Transcribe exactly the lines that fall between the one holding "Pit Huber (16, 1069)" and the one holding "Glamourfaktor (27, 1907)", inclusive, from the entries below.

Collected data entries
-=-=-

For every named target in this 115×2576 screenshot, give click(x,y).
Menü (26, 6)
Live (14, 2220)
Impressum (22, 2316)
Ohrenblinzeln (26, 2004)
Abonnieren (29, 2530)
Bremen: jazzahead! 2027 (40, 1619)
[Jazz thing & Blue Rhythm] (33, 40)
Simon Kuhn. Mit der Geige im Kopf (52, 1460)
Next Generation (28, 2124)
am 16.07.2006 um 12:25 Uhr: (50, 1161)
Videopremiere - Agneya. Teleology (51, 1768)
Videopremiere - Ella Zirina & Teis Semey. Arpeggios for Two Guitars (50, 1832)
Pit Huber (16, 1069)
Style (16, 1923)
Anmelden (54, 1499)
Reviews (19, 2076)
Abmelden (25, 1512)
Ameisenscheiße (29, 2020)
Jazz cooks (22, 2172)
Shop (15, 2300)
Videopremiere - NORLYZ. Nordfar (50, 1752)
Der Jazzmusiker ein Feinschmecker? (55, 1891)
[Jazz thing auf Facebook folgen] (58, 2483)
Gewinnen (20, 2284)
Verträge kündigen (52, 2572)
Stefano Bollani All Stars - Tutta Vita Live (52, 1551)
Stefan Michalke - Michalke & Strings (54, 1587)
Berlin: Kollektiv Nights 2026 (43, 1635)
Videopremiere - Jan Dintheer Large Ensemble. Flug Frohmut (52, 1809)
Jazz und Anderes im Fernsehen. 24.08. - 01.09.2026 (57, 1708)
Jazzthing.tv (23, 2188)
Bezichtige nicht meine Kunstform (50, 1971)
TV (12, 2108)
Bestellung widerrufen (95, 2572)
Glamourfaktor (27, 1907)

-=-=-

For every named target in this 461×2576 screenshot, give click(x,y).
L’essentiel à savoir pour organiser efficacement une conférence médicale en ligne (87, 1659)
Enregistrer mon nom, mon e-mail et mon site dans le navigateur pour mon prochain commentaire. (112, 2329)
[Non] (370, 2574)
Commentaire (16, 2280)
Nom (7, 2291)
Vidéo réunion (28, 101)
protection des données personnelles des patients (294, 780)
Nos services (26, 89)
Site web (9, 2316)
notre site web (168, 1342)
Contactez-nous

-=-=-

Solution:
Pit Huber (16, 1069)
Style (16, 1923)
Anmelden (54, 1499)
Reviews (19, 2076)
Abmelden (25, 1512)
Ameisenscheiße (29, 2020)
Jazz cooks (22, 2172)
Shop (15, 2300)
Videopremiere - NORLYZ. Nordfar (50, 1752)
Der Jazzmusiker ein Feinschmecker? (55, 1891)
[Jazz thing auf Facebook folgen] (58, 2483)
Gewinnen (20, 2284)
Verträge kündigen (52, 2572)
Stefano Bollani All Stars - Tutta Vita Live (52, 1551)
Stefan Michalke - Michalke & Strings (54, 1587)
Berlin: Kollektiv Nights 2026 (43, 1635)
Videopremiere - Jan Dintheer Large Ensemble. Flug Frohmut (52, 1809)
Jazz und Anderes im Fernsehen. 24.08. - 01.09.2026 (57, 1708)
Jazzthing.tv (23, 2188)
Bezichtige nicht meine Kunstform (50, 1971)
TV (12, 2108)
Bestellung widerrufen (95, 2572)
Glamourfaktor (27, 1907)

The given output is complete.